[start of Provided passage]

The Goods and Services Tax (GST) regime, while streamlining indirect taxation in India, also brought with it a new set of compliance requirements and legal obligations for taxpayers. A unique and legally complex issue has emerged: Can tax authorities issue a notice under the GST law to a deceased person? This question brings Section 93 of the Central Goods and Services Tax Act, 2017 (CGST Act) into focus, which deals with the liability of legal representatives and successors of a deceased taxable person.

Legal Framework: Section 93 of the CGST Act

Section 93 of the CGST Act, 2017 provides the statutory basis for determining tax liability when a registered person dies. It reads as follows:

“Where a person liable to pay tax, interest or penalty under this Act dies, then—

(a) if a business is carried on after his death by the legal representative or any other person, such representative or other person shall be liable to pay tax, interest or penalty due from such person;

(b) if the business is discontinued, the legal representative shall be liable to pay, out of the estate of the deceased, to the extent to which the estate is capable of meeting the charge, the tax, interest or penalty due from such person.”

Analysis of Section 93

The section clearly contemplates two scenarios:

Business Continued: If the business is carried on post the death of the taxpayer, the legal heir or other person continuing the business assumes the tax liability. This includes pending dues, future obligations, and compliance matters.

Business Discontinued: Where the business is not continued, the legal representative’s liability is limited to the extent of the deceased’s estate. Thus, personal assets of the legal heir cannot be attached beyond the estate of the deceased taxpayer.

Invalidity of Notice to a Deceased Person

Despite this legal clarity, there have been multiple instances where tax notices under Section 73 or Section 74 of the CGST Act (pertaining to tax not paid or short paid) have been issued in the name of a deceased individual. Such actions raise questions of legality, especially in light of principles of natural justice and procedural propriety.

Courts have repeatedly & consistently held that notices & legal proceedings initiated against a dead person are null and void from inception. In the context of tax adjudication, several High Courts have reiterated that a show cause notice (SCN) or demand order issued in the name of a deceased person is void.

It is pertinent to refer to Delhi High Court judgment in Smt. Usha Gupta, Wife Of Lt. Sh. Surinder Kumar Gupta (Proprietor S.K.Gupta & Co) vs Commissioner Of CGST, Delhi South Commissionerate  & Anr decided on 23 September, 2024 (W.P.(C) 11634/2024 & CM APPL. 48366/2024)wherein answering the issue in hand, the Court observed thus:

“3. Admittedly, the impugned SCN has been issued to a person who was a deceased taxpayer.

[end of Provided passage]
[start of Entries]

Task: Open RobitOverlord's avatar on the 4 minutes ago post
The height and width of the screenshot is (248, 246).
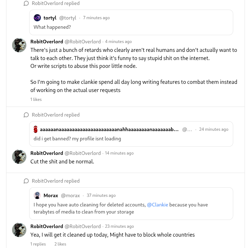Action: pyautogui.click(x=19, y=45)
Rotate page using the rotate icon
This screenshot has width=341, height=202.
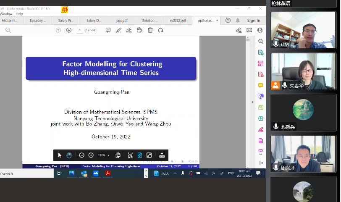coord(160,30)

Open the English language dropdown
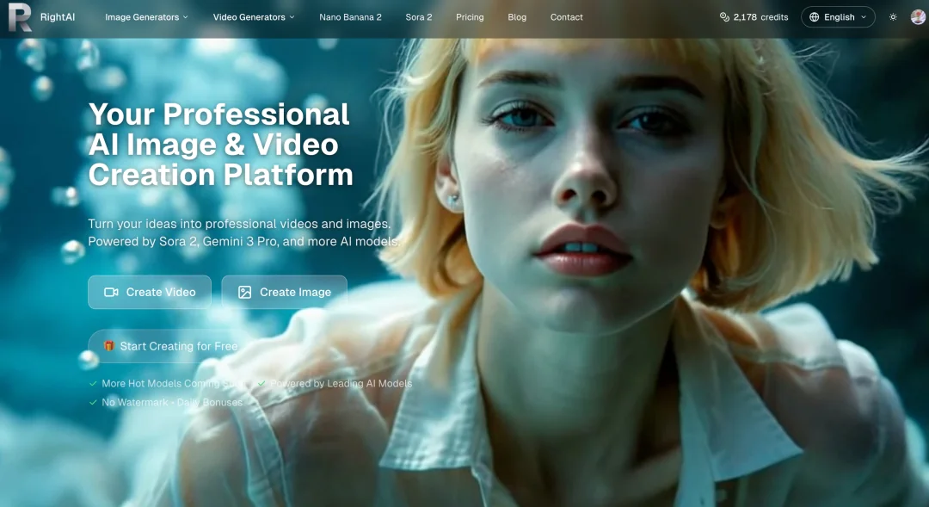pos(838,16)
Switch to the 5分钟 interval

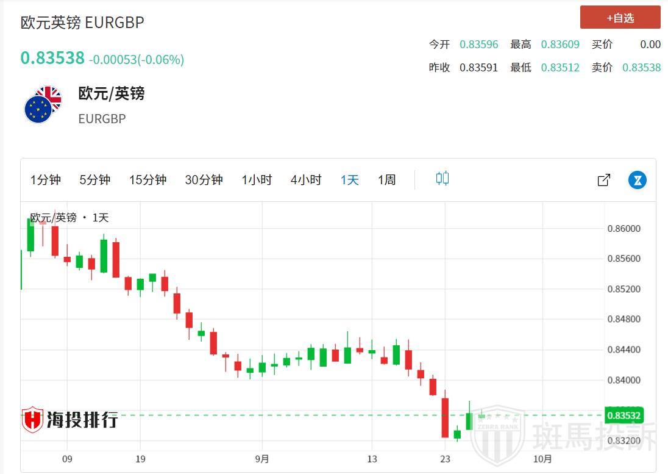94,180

[end of Entries]

Actions to take —
a) List every section of the CGST Act that the text on GST notices to deceased persons cites by number.
b) Extend the text on GST notices to deceased taxpayers, starting after its final sentence.
The lines above were drawn from a separate source and bear no relation to the text on GST notices.

The replies —
a) Section 93, Section 73, Section 74

b)
…..

7. Undeniably, in a case where the person is liable to pay tax, interest and/or penalty, has expired and the business is carried on by the taxpayer’s legal representative or any other person after his demise, the said legal representative or such other person is liable to pay the due, interest or penalty as payable by the deceased taxpayer. However, the show cause notice for recovery of any such amount is required to be issued to the legal representative or such other person, who is carrying on the business of the deceased taxpayer.

8. In the present case, impugned SCN has not been issued to the legal representative of the deceased taxpayer but to the deceased taxpayer.

9. In Unnikrishnan R & Ors v. Union of India & Ors : 2024 (7) TMI 606 the Madras High Court has held as under:-

“10. The order that has been passed against the dead person is non-est in law. If the petitioner is carrying on the business of the deceased person, then, the remedy is available to the Department to proceed against the petitioner under Section 93 of the TNGST Act, 2017. It appears to be that the petitioner is not carrying on the business of the deceased person.”

10. In view of the above, the impugned SCN is set aside. It is clarified that, this order will not preclude the respondents from issuing a notice to the legal representative or any other person, if it is found that the business of the deceased taxpayer is being carried on by the deceased taxpayer’s legal representative or such other person.”

It would be appropriate to refer to the recent judgment dated 21-04-2025 of the Allahabad High Court in the case of SATENDRA KUMAR VERSUS STATE OF U.P., AND 2 OTHERS in Writ Tax No.1728 of 2025 wherein it has been categorically held that proceedings initiated against a person who is deceased are void. The Court held that Tax authorities must comply with Section 93 by proceeding against the legal heirs, respecting principles of natural justice and cannot legally make a shortcut by continuing proceedings against the deceased.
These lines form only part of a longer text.